4 researchers of CWI’s Life Sciences and Well being (LSH) group – Alexander Chebykin, Dazhuang Liu, Marco Virgolin, and Peter A.N. Bosman (CWI/TU Delft) – along with Tanja Alderliesten (LUMC) obtained the Best Paper Award in two tracks of GECCO 2022. The awards have been received within the tracks: Neuroevolution for the paper (*2*) and the observe Genetic programming for the paper “Evolvability Degeneration in Multi-Objective Genetic Programming for Symbolic Regression“.
Evolutionary Neural Cascade Search throughout Supernetworks (Alexander Chebykin, Tanja Alderliesten, Peter A. N. Bosman)
Neural networks are highly effective perform approximators which have confirmed helpful in a wide range of domains. However there’s all the time a want to make them much more efficient and environment friendly. One option to obtain that is by creating cascades of various fashions.

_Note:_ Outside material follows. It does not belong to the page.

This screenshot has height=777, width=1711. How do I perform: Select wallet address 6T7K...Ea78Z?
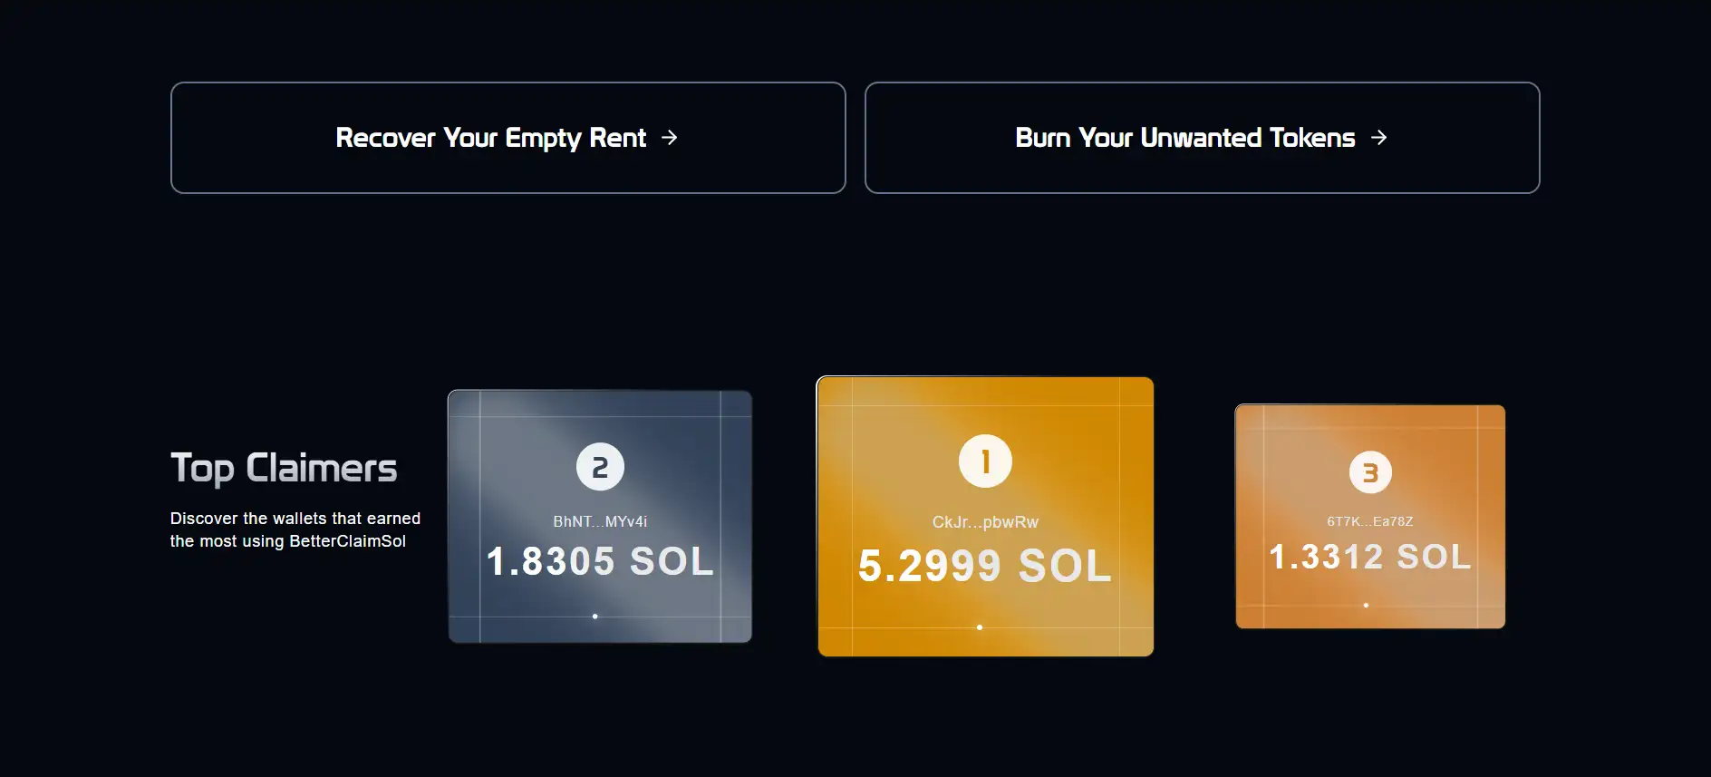click(1370, 521)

The researchers got here up with a novel evolutionary algorithm for creating such cascades. This algorithm is environment friendly and may work with a whole bunch of fashions from any supply: e.g. pre-trained, or created for the goal activity robotically by a Neural Structure Search algorithm. The ensuing trade-off fronts of cascades enhance each upon the person fashions and the cascades discovered by the earlier approaches.
Evolvability degeneration in multi-objective genetic programming for symbolic regression (Dazhuang Liu, Marco Virgolin, Tanja Alderliesten, Peter A.N. Bosman)

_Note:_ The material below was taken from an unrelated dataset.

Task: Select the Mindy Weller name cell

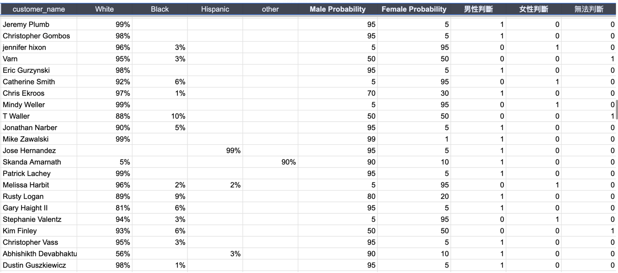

Moreover excessive predictive accuracy, interpretability might be a vital facet for the usage of machine studying in high-stakes purposes (e.g., most cancers remedy prediction). Genetic programming is a primary methodology to find correct and interpretable ML fashions within the type of small symbolic expressions. Empirically, smaller fashions are usually much less correct than bigger ones, i.e., there exists a trade-off between accuracy and interpretability. Consequently, most researchers use GP in a multi-objective style to concurrently uncover a number of fashions with completely different trade-offs. Nonetheless, when used naively, MO-GP can “get stuck” with small fashions, and fail to find extra correct ones. Our researchers have discovered the foundation of this drawback, which they named “evolvability degeneration”. Subsequent, they designed a easy however spot-on treatment. This resulted in a brand new algorithm, evoNSGA-II, which was discovered to outperform earlier MO-GP algorithms.